(Dataset rows)
________________

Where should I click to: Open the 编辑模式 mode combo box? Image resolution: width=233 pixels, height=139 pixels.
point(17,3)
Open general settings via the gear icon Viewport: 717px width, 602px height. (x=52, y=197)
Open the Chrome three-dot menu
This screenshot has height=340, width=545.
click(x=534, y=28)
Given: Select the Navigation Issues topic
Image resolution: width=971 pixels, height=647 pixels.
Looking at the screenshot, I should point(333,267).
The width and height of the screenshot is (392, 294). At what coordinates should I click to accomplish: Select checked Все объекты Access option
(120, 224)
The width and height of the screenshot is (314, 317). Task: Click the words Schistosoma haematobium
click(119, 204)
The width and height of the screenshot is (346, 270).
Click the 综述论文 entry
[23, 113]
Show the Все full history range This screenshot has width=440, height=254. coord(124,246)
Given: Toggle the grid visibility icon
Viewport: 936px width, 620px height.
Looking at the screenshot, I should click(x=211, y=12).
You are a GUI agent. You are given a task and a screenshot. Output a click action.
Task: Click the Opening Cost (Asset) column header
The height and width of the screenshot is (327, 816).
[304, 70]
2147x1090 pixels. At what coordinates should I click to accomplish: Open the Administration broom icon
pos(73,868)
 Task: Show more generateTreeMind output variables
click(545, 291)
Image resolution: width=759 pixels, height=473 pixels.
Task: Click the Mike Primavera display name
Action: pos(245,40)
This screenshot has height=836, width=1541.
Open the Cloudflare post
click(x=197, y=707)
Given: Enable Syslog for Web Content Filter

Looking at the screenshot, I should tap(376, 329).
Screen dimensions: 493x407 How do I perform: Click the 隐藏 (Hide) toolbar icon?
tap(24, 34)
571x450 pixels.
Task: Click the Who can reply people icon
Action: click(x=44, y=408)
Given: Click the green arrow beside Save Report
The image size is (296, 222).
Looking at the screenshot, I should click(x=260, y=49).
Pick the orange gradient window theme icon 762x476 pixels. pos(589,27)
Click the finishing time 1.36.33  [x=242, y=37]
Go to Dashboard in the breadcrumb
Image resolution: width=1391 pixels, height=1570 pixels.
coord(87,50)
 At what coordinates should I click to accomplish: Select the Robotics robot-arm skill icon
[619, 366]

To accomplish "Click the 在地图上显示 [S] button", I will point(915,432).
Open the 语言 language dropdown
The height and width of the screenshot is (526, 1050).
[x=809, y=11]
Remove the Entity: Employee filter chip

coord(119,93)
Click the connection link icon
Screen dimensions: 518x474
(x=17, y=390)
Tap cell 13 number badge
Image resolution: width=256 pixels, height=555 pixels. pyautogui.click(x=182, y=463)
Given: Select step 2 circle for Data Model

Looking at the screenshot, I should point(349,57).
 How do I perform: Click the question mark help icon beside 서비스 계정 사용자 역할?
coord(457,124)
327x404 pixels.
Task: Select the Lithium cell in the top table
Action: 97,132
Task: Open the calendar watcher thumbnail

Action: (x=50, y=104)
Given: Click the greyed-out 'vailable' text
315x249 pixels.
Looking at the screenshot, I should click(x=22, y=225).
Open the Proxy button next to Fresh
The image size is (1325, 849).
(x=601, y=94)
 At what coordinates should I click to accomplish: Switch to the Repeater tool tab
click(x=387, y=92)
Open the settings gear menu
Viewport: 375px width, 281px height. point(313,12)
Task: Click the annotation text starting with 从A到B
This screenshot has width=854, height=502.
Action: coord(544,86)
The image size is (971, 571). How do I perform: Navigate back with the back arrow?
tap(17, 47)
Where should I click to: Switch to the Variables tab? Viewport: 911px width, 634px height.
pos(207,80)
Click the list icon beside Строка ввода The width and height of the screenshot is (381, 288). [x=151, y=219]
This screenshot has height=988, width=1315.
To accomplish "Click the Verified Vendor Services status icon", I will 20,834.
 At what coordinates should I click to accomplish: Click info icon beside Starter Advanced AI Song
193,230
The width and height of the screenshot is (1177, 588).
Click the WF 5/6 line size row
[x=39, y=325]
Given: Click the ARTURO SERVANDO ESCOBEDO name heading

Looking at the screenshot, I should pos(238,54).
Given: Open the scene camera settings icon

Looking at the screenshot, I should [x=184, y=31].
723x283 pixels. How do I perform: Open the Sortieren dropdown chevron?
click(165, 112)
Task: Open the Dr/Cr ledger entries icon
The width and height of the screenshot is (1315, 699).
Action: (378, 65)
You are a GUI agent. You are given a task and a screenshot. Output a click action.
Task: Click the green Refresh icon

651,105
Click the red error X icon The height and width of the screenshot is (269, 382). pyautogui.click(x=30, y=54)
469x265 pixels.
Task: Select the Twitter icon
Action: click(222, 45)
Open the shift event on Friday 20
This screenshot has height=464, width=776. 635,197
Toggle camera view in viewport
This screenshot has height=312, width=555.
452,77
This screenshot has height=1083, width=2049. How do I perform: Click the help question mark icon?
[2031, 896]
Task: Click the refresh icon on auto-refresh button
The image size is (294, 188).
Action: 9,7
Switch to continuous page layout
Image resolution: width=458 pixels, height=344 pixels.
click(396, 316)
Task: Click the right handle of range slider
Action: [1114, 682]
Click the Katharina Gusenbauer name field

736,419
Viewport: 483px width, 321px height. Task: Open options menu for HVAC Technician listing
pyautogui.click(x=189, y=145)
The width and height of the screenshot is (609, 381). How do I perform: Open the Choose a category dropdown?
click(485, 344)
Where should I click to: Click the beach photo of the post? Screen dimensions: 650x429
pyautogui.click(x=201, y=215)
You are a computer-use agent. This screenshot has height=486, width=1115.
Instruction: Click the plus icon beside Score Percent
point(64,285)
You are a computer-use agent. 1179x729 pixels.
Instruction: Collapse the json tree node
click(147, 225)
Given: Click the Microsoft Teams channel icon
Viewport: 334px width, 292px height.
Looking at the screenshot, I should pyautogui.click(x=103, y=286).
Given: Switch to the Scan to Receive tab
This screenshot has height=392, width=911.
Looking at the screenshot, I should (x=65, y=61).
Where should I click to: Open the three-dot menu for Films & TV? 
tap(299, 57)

________________

• REQUIREMENT: Turn every line of the records above into a numbered list, leaving out the blank lines.

• THE REPLY:
1. Where should I click to: Open the 编辑模式 mode combo box? Image resolution: width=233 pixels, height=139 pixels.
2. point(17,3)
3. Open general settings via the gear icon Viewport: 717px width, 602px height. (x=52, y=197)
4. Open the Chrome three-dot menu
5. This screenshot has height=340, width=545.
6. click(x=534, y=28)
7. Given: Select the Navigation Issues topic
8. Image resolution: width=971 pixels, height=647 pixels.
9. Looking at the screenshot, I should point(333,267).
10. The width and height of the screenshot is (392, 294). At what coordinates should I click to accomplish: Select checked Все объекты Access option
11. (120, 224)
12. The width and height of the screenshot is (314, 317). Task: Click the words Schistosoma haematobium
13. click(119, 204)
14. The width and height of the screenshot is (346, 270).
15. Click the 综述论文 entry
16. [23, 113]
17. Show the Все full history range This screenshot has width=440, height=254. coord(124,246)
18. Given: Toggle the grid visibility icon
19. Viewport: 936px width, 620px height.
20. Looking at the screenshot, I should click(x=211, y=12).
21. You are a GUI agent. You are given a task and a screenshot. Output a click action.
22. Task: Click the Opening Cost (Asset) column header
23. The height and width of the screenshot is (327, 816).
24. [304, 70]
25. 2147x1090 pixels. At what coordinates should I click to accomplish: Open the Administration broom icon
26. pos(73,868)
27.  Task: Show more generateTreeMind output variables
28. click(545, 291)
29. Image resolution: width=759 pixels, height=473 pixels.
30. Task: Click the Mike Primavera display name
31. Action: pos(245,40)
32. This screenshot has height=836, width=1541.
33. Open the Cloudflare post
34. click(x=197, y=707)
35. Given: Enable Syslog for Web Content Filter
36. Looking at the screenshot, I should tap(376, 329).
37. Screen dimensions: 493x407 How do I perform: Click the 隐藏 (Hide) toolbar icon?
38. tap(24, 34)
39. 571x450 pixels.
40. Task: Click the Who can reply people icon
41. Action: click(x=44, y=408)
42. Given: Click the green arrow beside Save Report
43. The image size is (296, 222).
44. Looking at the screenshot, I should click(x=260, y=49).
45. Pick the orange gradient window theme icon 762x476 pixels. pos(589,27)
46. Click the finishing time 1.36.33  [x=242, y=37]
47. Go to Dashboard in the breadcrumb
48. Image resolution: width=1391 pixels, height=1570 pixels.
49. coord(87,50)
50.  At what coordinates should I click to accomplish: Select the Robotics robot-arm skill icon
51. [619, 366]
52. To accomplish "Click the 在地图上显示 [S] button", I will point(915,432).
53. Open the 语言 language dropdown
54. The height and width of the screenshot is (526, 1050).
55. [x=809, y=11]
56. Remove the Entity: Employee filter chip
57. coord(119,93)
58. Click the connection link icon
59. Screen dimensions: 518x474
60. (x=17, y=390)
61. Tap cell 13 number badge
62. Image resolution: width=256 pixels, height=555 pixels. pyautogui.click(x=182, y=463)
63. Given: Select step 2 circle for Data Model
64. Looking at the screenshot, I should point(349,57).
65.  How do I perform: Click the question mark help icon beside 서비스 계정 사용자 역할?
66. coord(457,124)
67. 327x404 pixels.
68. Task: Select the Lithium cell in the top table
69. Action: 97,132
70. Task: Open the calendar watcher thumbnail
71. Action: (x=50, y=104)
72. Given: Click the greyed-out 'vailable' text
73. 315x249 pixels.
74. Looking at the screenshot, I should click(x=22, y=225).
75. Open the Proxy button next to Fresh
76. The image size is (1325, 849).
77. (x=601, y=94)
78.  At what coordinates should I click to accomplish: Switch to the Repeater tool tab
79. click(x=387, y=92)
80. Open the settings gear menu
81. Viewport: 375px width, 281px height. point(313,12)
82. Task: Click the annotation text starting with 从A到B
83. This screenshot has width=854, height=502.
84. Action: coord(544,86)
85. The image size is (971, 571). How do I perform: Navigate back with the back arrow?
86. tap(17, 47)
87. Where should I click to: Switch to the Variables tab? Viewport: 911px width, 634px height.
88. pos(207,80)
89. Click the list icon beside Строка ввода The width and height of the screenshot is (381, 288). [x=151, y=219]
90. This screenshot has height=988, width=1315.
91. To accomplish "Click the Verified Vendor Services status icon", I will 20,834.
92.  At what coordinates should I click to accomplish: Click info icon beside Starter Advanced AI Song
93. 193,230
94. The width and height of the screenshot is (1177, 588).
95. Click the WF 5/6 line size row
96. [x=39, y=325]
97. Given: Click the ARTURO SERVANDO ESCOBEDO name heading
98. Looking at the screenshot, I should pos(238,54).
99. Given: Open the scene camera settings icon
100. Looking at the screenshot, I should [x=184, y=31].
101. 723x283 pixels. How do I perform: Open the Sortieren dropdown chevron?
102. click(165, 112)
103. Task: Open the Dr/Cr ledger entries icon
104. The width and height of the screenshot is (1315, 699).
105. Action: (378, 65)
106. You are a GUI agent. You are given a task and a screenshot. Output a click action.
107. Task: Click the green Refresh icon
108. 651,105
109. Click the red error X icon The height and width of the screenshot is (269, 382). pyautogui.click(x=30, y=54)
110. 469x265 pixels.
111. Task: Select the Twitter icon
112. Action: click(222, 45)
113. Open the shift event on Friday 20
114. This screenshot has height=464, width=776. 635,197
115. Toggle camera view in viewport
116. This screenshot has height=312, width=555.
117. 452,77
118. This screenshot has height=1083, width=2049. How do I perform: Click the help question mark icon?
119. [2031, 896]
120. Task: Click the refresh icon on auto-refresh button
121. The image size is (294, 188).
122. Action: 9,7
123. Switch to continuous page layout
124. Image resolution: width=458 pixels, height=344 pixels.
125. click(396, 316)
126. Task: Click the right handle of range slider
127. Action: [1114, 682]
128. Click the Katharina Gusenbauer name field
129. 736,419
130. Viewport: 483px width, 321px height. Task: Open options menu for HVAC Technician listing
131. pyautogui.click(x=189, y=145)
132. The width and height of the screenshot is (609, 381). How do I perform: Open the Choose a category dropdown?
133. click(485, 344)
134. Where should I click to: Click the beach photo of the post? Screen dimensions: 650x429
135. pyautogui.click(x=201, y=215)
136. You are a computer-use agent. This screenshot has height=486, width=1115.
137. Instruction: Click the plus icon beside Score Percent
138. point(64,285)
139. You are a computer-use agent. 1179x729 pixels.
140. Instruction: Collapse the json tree node
141. click(147, 225)
142. Given: Click the Microsoft Teams channel icon
143. Viewport: 334px width, 292px height.
144. Looking at the screenshot, I should pyautogui.click(x=103, y=286).
145. Given: Switch to the Scan to Receive tab
146. This screenshot has height=392, width=911.
147. Looking at the screenshot, I should (x=65, y=61).
148. Where should I click to: Open the three-dot menu for Films & TV? 
149. tap(299, 57)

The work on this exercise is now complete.